Givin' It Up is a collaborative album by American musicians George Benson and Al Jarreau, released on October 24, 2006, by Concord Records. It contains songs previously recorded by both artists (Benson's "Breezin" and Jarreau's "Mornin") and original music. Other vocalists and musicians featured are Jill Scott, Patti Austin, Herbie Hancock, Stanley Clarke, Abe Laboriel, Chris Botti, Marcus Miller, and Paul McCartney. This project also includes standards by Billie Holiday ("God Bless the Child") and Sam Cooke ("Bring It On Home to Me"), pop songs by Seals and Crofts ("Summer Breeze") and Daryl Hall ("Everytime You Go Away") along with the jazz-swing "Four" by Miles Davis, and "Ordinary People" by John Legend.
########################################
- [REQUIRED WORK] Which record label released the album described in the Givin' It Up passage, and on what date?

- [INFORMATION PROVIDED]
########################################
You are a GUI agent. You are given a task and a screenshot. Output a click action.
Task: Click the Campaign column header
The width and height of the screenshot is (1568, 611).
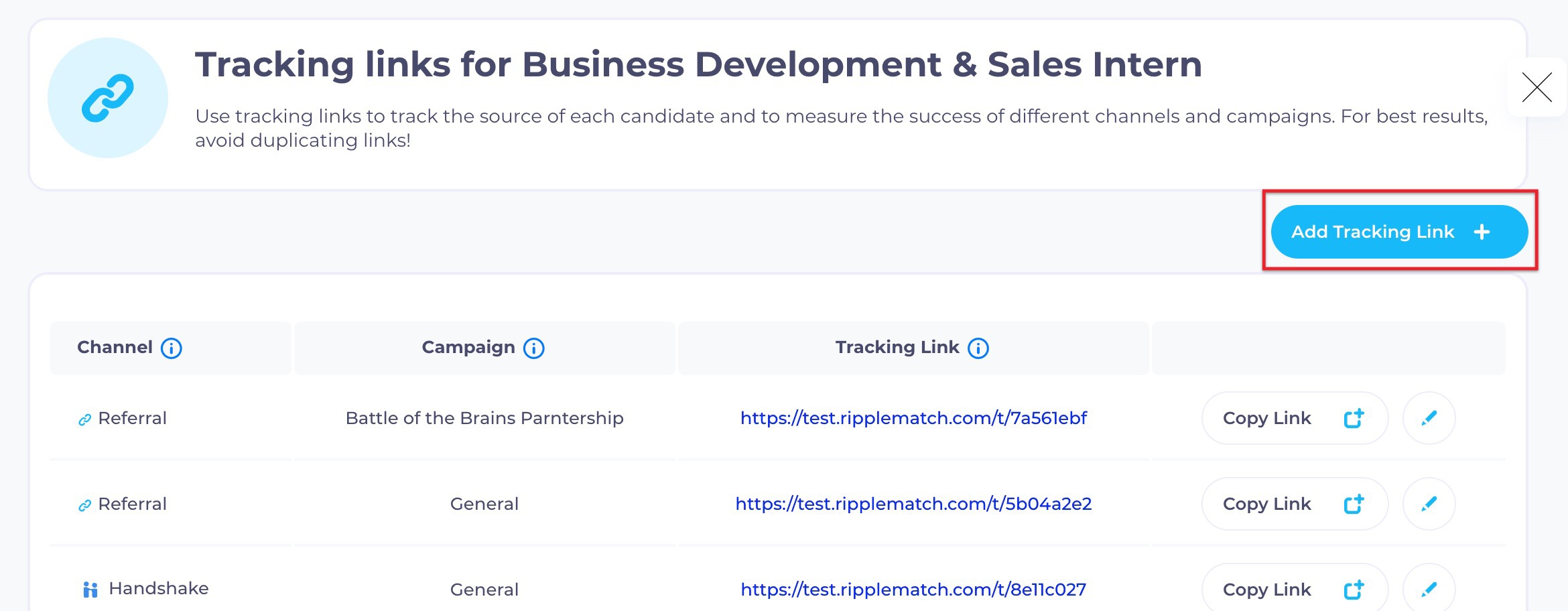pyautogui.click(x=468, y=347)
########################################
- [SOLVED PROBLEM] Concord Records released it on October 24, 2006.